Even more significant than the delay and capacity challenges of these bands are the hidden costs. The 2.1-3.7GHz bands have traditionally been access bands and have been auctioned off at market value. In the United States, the 2.5 GHz spectrum was recently valuated at a cost of $.21/MHz POP. Using this spectrum for backhaul, and assuming 300Mill POPs, and a 20MHz license to cover 50,000 sites, one can anticipate a cost of $25,000 per 20 MHz link. In comparison, the cost target for a total small cell site is in the $5000-$10,000 range. 

What’s clear is that the spectrum cost would quickly ruin the business case for small cells. Some operators may have invested in this spectrum, and therefore consider it a sunk cost. Yet, in these cases, a broad small cell strategy is likely not in play, since it is typically employed to help with spectrum scarcity by improving spectrum reuse. In this case, an operator would be better served to use the 2.1-3.7 GHz spectrum as access spectrum, rather than backhaul spectrum.

Given that this licensed sub-6GHz spectrum is not economical for broad small-scale backhaul, is there any application for this spectrum in the small cell backhaul network? Yes, this spectrum can still be useful in suburban and rural areas where there is not spectrum exhaustion, but where small cells are instead being used for increased coverage. The sub-6 Hz licensed bands can also be used for temporary backhaul to initially turn up a small cell site. This will be beneficial to expand coverage before user penetration increases. 

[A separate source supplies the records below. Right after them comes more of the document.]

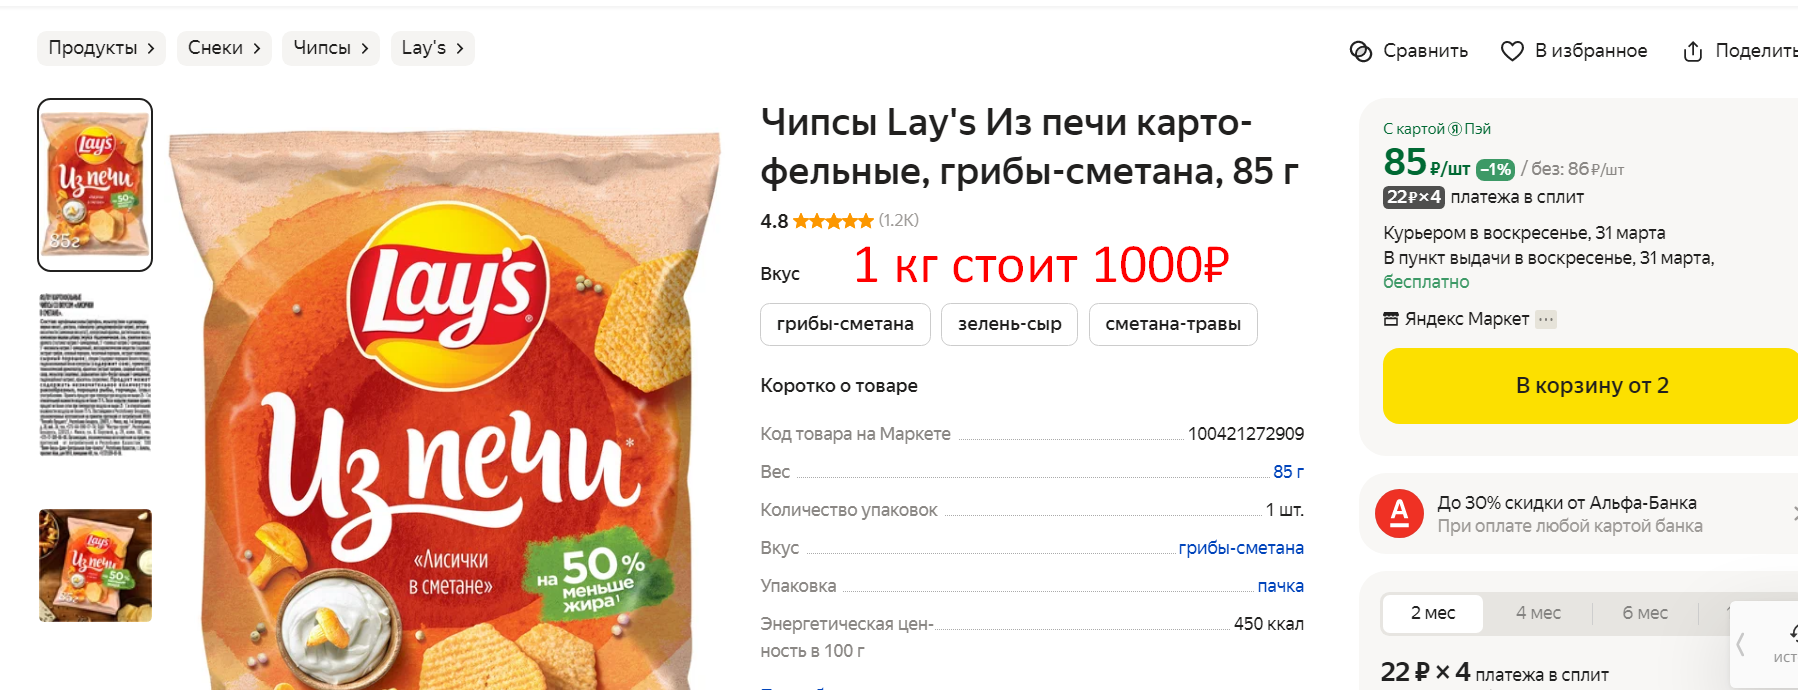The image size is (1798, 690).
Task: Open the 85 г weight link
Action: point(1288,472)
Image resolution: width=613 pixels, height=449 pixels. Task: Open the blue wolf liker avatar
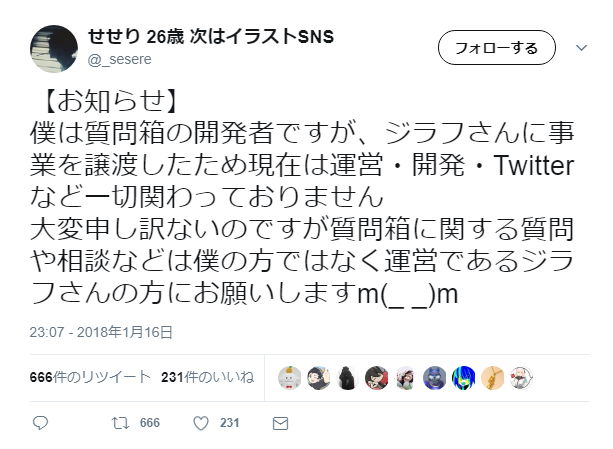pyautogui.click(x=434, y=378)
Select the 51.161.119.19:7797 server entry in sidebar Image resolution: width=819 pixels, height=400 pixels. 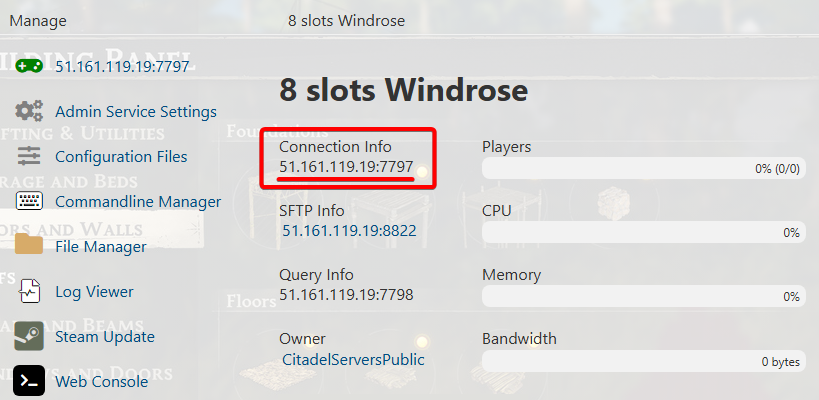(122, 67)
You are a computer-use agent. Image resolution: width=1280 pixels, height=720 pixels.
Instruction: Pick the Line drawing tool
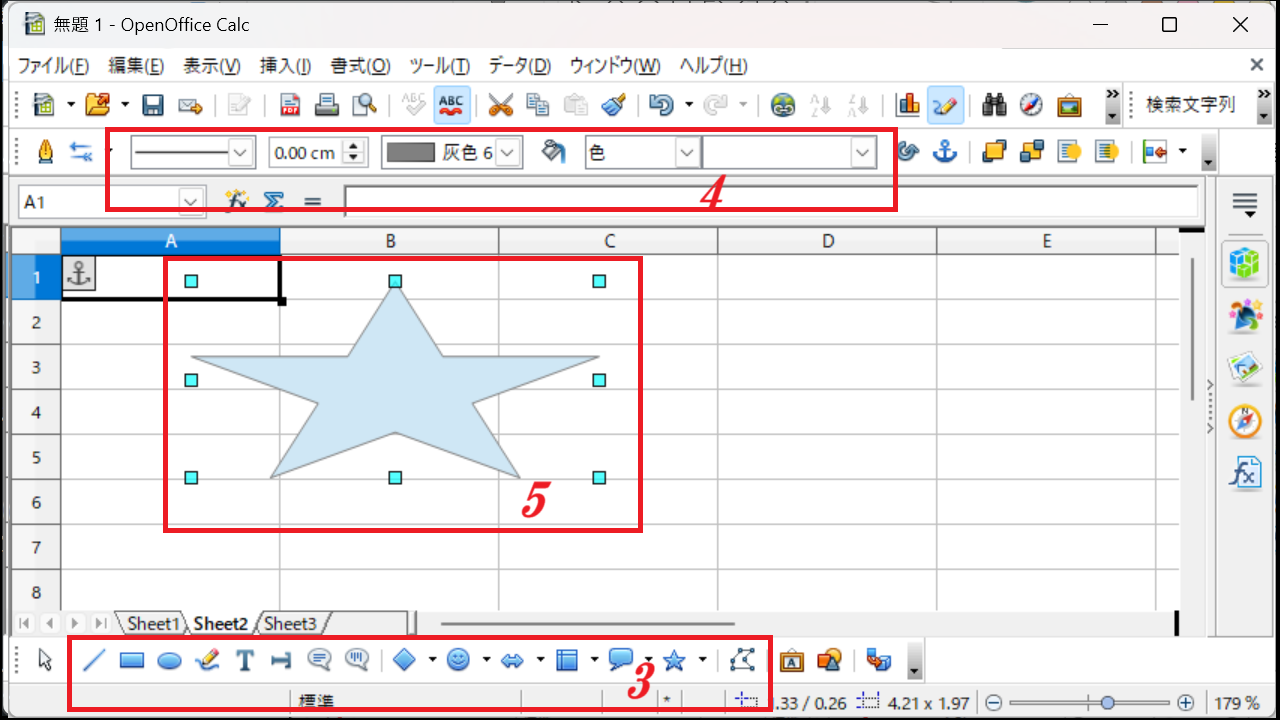coord(94,660)
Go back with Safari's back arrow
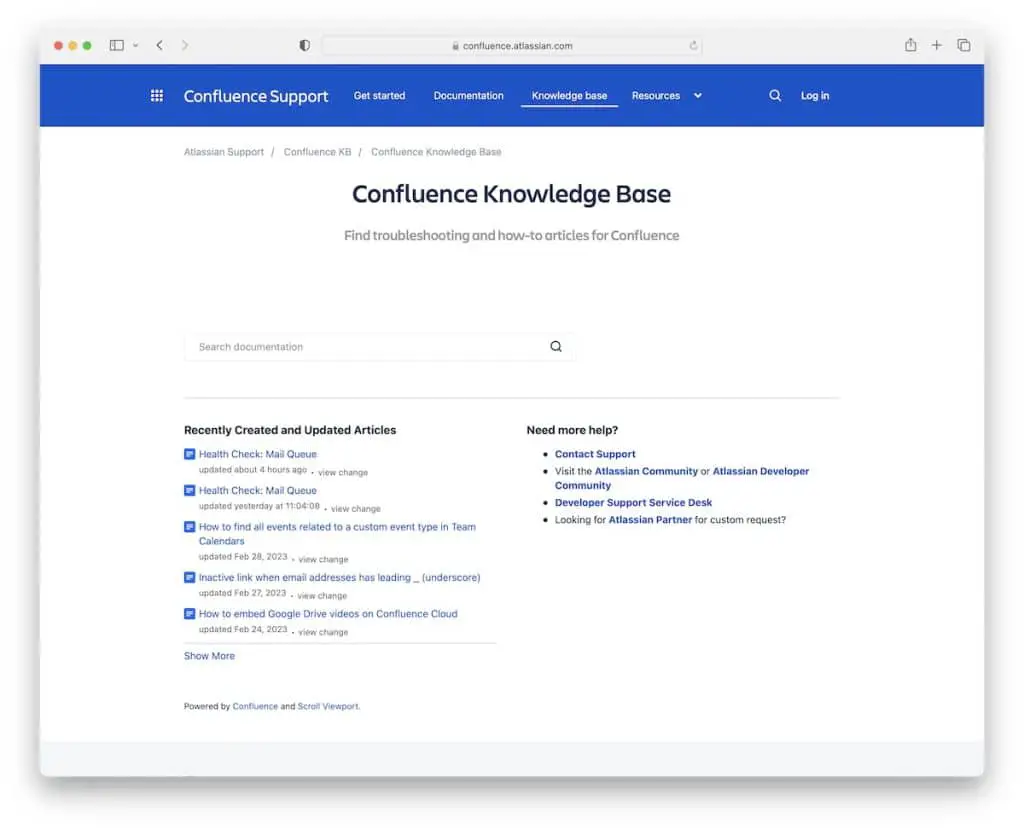This screenshot has height=829, width=1024. click(159, 45)
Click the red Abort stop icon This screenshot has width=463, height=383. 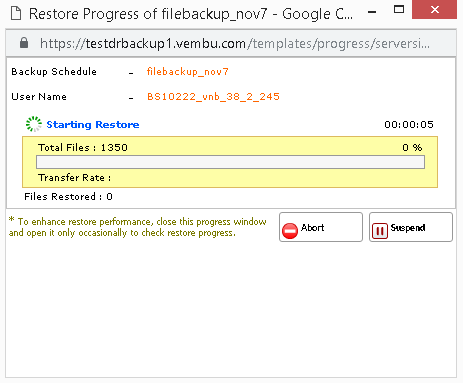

However, as capacity grows, the spectrum will need to be recovered for access, and backhaul will need to be transitioned to a higher-capacity, wireless link, such as a 38GHz, or 60 GHz link, or perhaps fiber, if the site can be accessed. Also, in some cases, the 2.1-3.7 GHz spectrum may not be licensed for access, and therefore can be very suitable for backhaul. A good example of this is in the United States, where 50MHz of 3.65 GHz spectrum is available on a per link basis for backhaul applications. This spectrum is shared, so there are still interference concerns, and the very narrow amount of spectrum means capacity will be quite limited.

In summary, it’s clear that 2.1-3.7 GHz licensed spectrum can be a very useful tool as part of a small cell backhaul network. However, it will not be the only solution, and the total cost and alternative uses of the spectrum must be very carefully considered before widely deploying what may be an extremely valuable asset. Addressing these concerns also doesn’t necessarily lead to a universal solution, as the spectrum allocation, usage, ownership and costs vary broadly between countries and sometimes even between markets within a country.